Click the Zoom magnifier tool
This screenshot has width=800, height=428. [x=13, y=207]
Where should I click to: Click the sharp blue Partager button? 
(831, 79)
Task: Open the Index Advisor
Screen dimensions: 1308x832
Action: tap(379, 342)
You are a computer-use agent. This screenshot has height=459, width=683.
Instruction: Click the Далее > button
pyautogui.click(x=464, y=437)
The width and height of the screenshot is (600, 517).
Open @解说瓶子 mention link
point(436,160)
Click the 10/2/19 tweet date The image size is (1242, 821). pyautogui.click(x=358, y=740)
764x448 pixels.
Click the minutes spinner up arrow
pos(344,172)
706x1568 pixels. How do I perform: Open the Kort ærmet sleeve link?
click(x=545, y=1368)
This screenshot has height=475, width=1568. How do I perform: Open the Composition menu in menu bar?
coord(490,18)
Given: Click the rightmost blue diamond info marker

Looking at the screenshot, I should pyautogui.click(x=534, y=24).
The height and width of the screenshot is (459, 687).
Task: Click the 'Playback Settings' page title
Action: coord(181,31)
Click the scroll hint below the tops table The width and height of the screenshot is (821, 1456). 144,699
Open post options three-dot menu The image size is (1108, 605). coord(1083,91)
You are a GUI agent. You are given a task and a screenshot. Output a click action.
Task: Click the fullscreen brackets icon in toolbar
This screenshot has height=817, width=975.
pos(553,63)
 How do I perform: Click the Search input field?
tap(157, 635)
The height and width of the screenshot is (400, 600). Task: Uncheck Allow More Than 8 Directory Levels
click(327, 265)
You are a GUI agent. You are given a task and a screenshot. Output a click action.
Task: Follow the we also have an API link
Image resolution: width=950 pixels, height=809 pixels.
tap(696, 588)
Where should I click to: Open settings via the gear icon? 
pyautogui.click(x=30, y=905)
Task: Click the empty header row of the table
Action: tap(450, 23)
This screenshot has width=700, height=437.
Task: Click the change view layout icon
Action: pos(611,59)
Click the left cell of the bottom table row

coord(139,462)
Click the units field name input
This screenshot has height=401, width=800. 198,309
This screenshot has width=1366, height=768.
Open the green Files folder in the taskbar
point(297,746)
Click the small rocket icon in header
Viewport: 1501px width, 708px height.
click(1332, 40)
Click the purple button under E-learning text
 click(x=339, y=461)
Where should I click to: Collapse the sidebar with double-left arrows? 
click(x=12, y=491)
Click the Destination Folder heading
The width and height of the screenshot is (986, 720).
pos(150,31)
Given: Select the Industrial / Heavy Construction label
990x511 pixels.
======
§ **Exercise aim**
Tell how many lines in the records above contain "size", giving the number and no other words.

§ **Solution to this task**
2